Namibia’s mining industry is regulated by the Diamond Act, 1999; the Minerals (Prospecting and Mining) Act, 1992; and the Minerals Development Fund of Namibia Act of 1996. The petroleum sector is governed by the Petroleum (Exploration and Production) Act, 1991; the Petroleum (Taxation) Act, 1991; the Petroleum (Exploration and Production) Amendment Act, 1993; the Petroleum Laws Amendment Act, 1998; the Model Petroleum Agreement, 1998; and the Petroleum Products and Energy Amendment Act, 2000.

In 2006, the Government confirmed a royalty schedule that originally had been introduced in 2004. A 3% royalty was levied on the market value of base, precious, and rare metals and nonnuclear mineral fuels. A 2% royalty was levied on industrial minerals and nuclear mineral fuels.

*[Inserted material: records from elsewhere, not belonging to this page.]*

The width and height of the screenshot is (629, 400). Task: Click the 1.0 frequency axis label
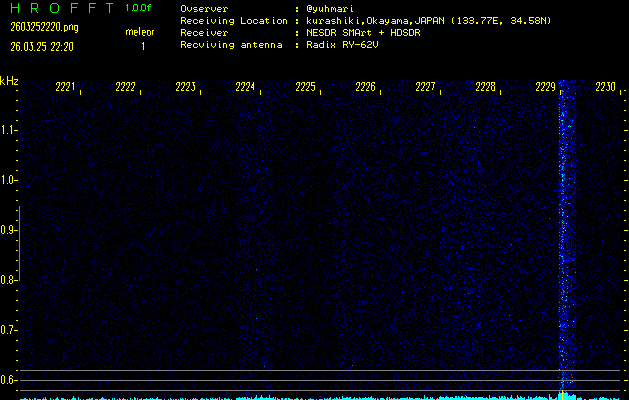[x=9, y=180]
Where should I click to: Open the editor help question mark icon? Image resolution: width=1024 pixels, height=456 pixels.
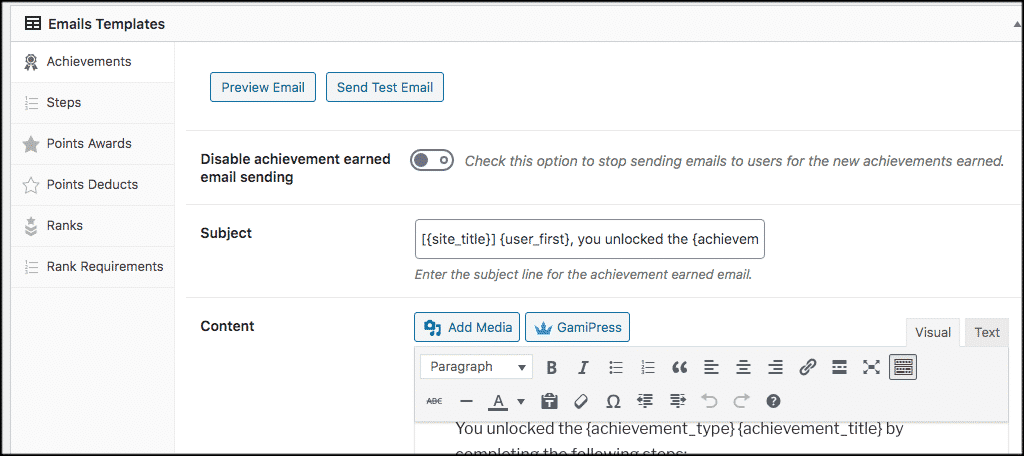pos(773,401)
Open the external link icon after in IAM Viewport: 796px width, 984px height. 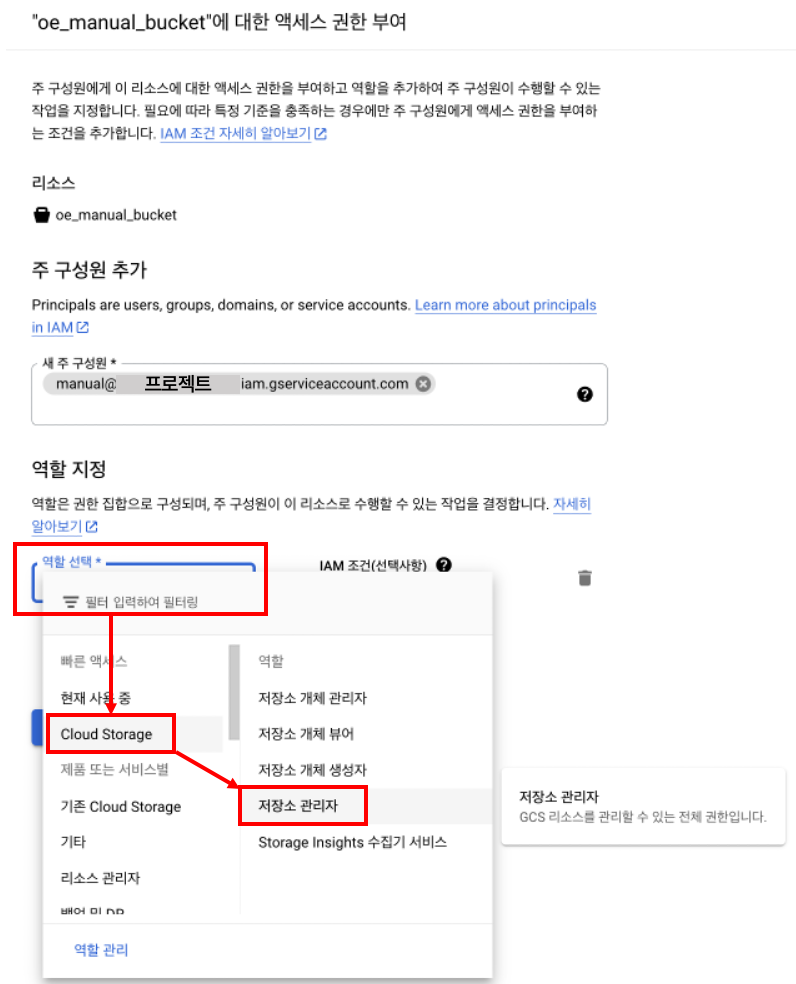[x=83, y=327]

In Namibia, mining legislation is under revision. According to the Intergovernmental Forum on Mining, Minerals, Metals, and Sustainable Development (IGF), Namibia counts with a strong regulation around the development of environmental impact assessments and environmental management plans through the Environmental Management Act. However, legislation on occupational health and safety, and water and waste management is outdated.

=== Environmental legislation related to mining ===
Environmental Management Act 7 of 2007 promotes the sustainable management of the environment and the use of natural resources. This act gives the Minister of Environment and Tourism the authority to regulate activities that could damage the environment. Activities of mining and exploration require a certificate of an environmental commissioner.

=== Labour legislation related to mining ===
Labour legislation for mining consists of Labour Act 11 of 2007 and Labour Act of 1992. The Labour Act, 2007 requires a safe working environment, and without risk to the health of employees; safe plants, machinery, and systems of work; and safe use, handling, storage, and transportation of articles or substances. Labour Act, 1992 relates to the health and safety of workspace. It sets requirements for medical surveillance, first-aid and emergency arrangements, and safety of machinery, welfare, and facilities in the workplace.